Pixel coordinate grounding data
————————

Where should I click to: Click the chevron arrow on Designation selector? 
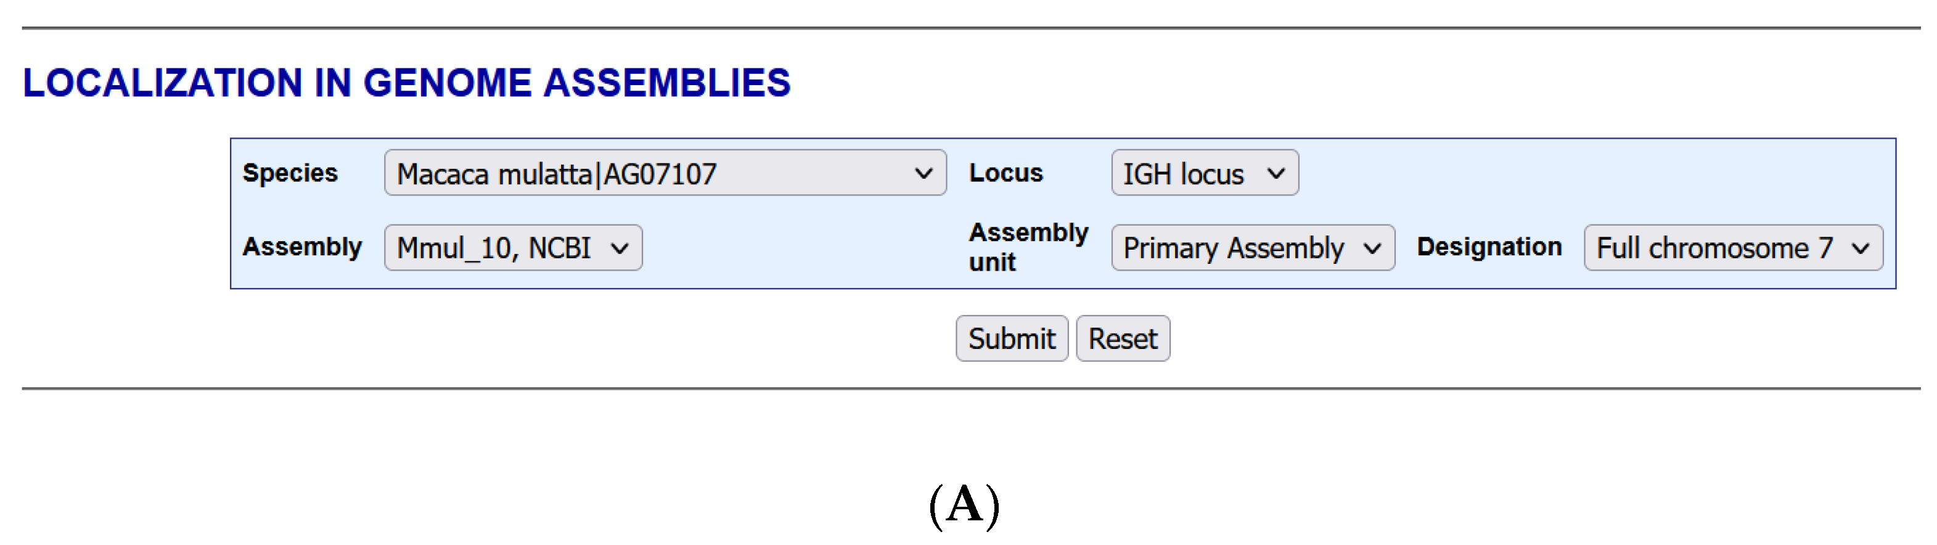[x=1860, y=248]
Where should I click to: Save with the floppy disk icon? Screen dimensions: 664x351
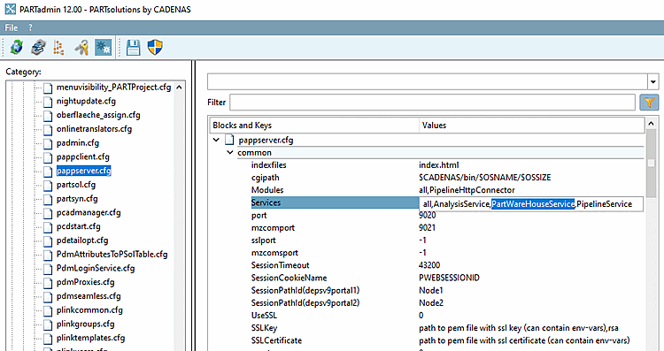(134, 47)
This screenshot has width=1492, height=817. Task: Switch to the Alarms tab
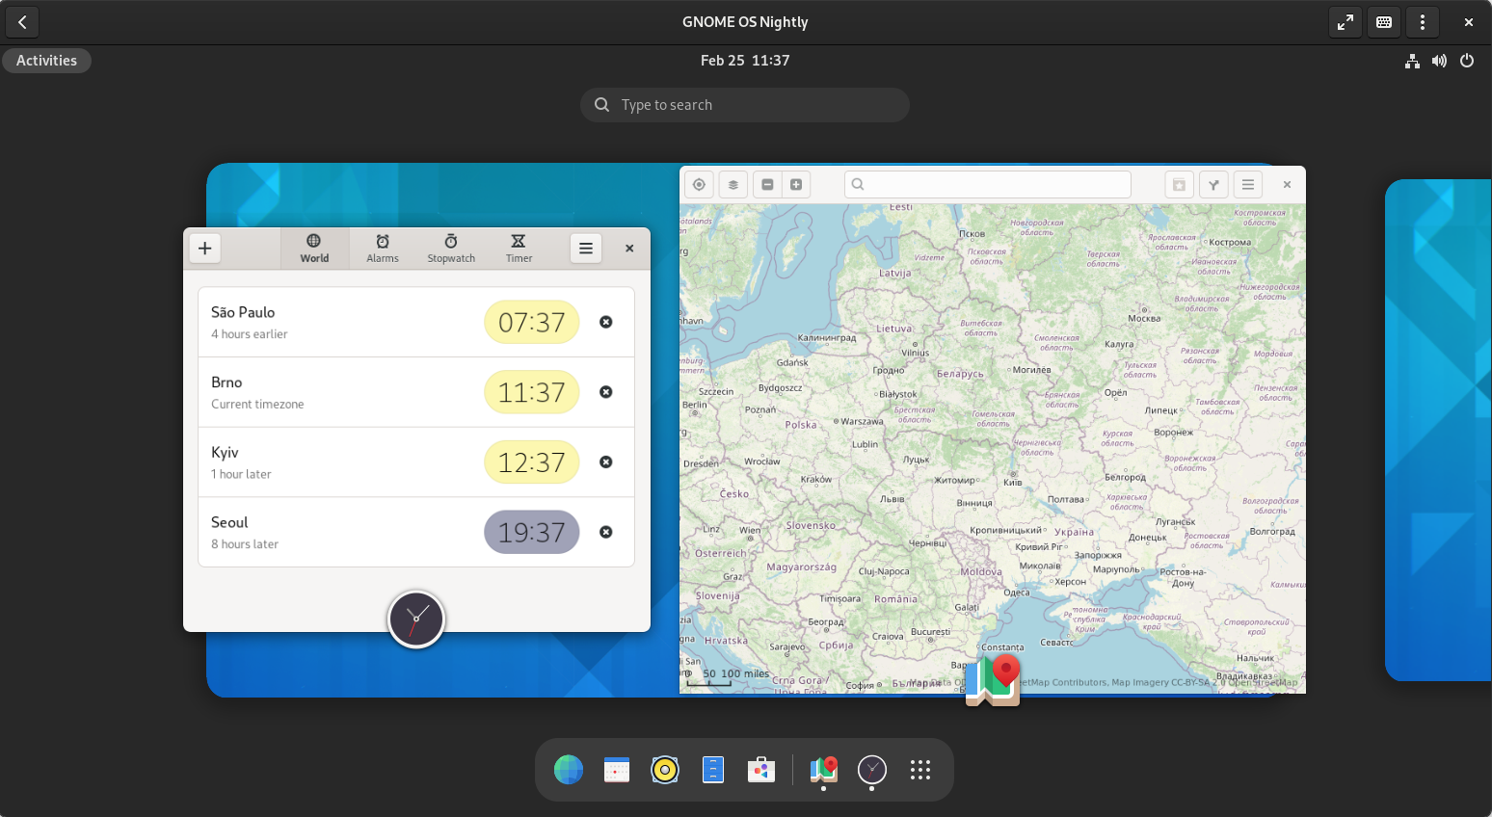pos(383,249)
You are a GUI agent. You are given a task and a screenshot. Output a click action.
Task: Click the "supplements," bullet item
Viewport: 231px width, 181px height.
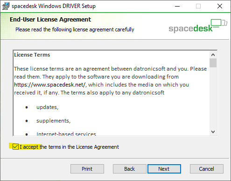pyautogui.click(x=53, y=121)
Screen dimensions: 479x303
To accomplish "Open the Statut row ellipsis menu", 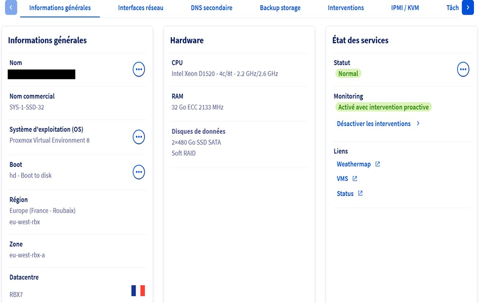I will (463, 69).
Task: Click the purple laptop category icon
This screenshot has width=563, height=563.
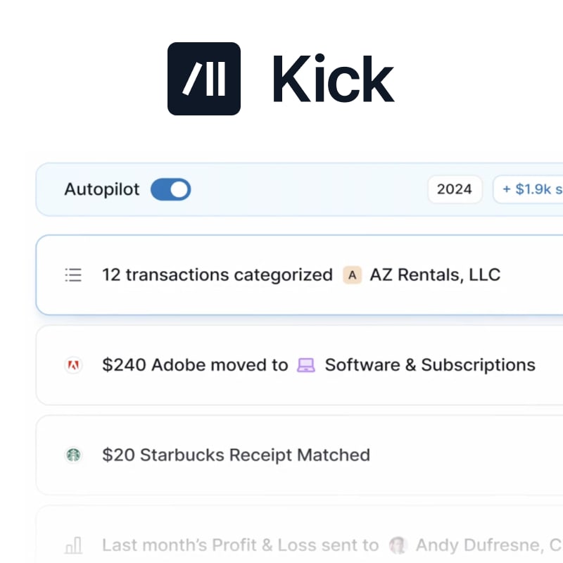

————————

EXERCISE PROMPT:
Could you reproduce exactly the lines from the one containing "Task: Click the purple laptop category icon" through the last line of the records, both included, leaving out the pictures?

YOUR SOLUTION:
Task: Click the purple laptop category icon
This screenshot has width=563, height=563.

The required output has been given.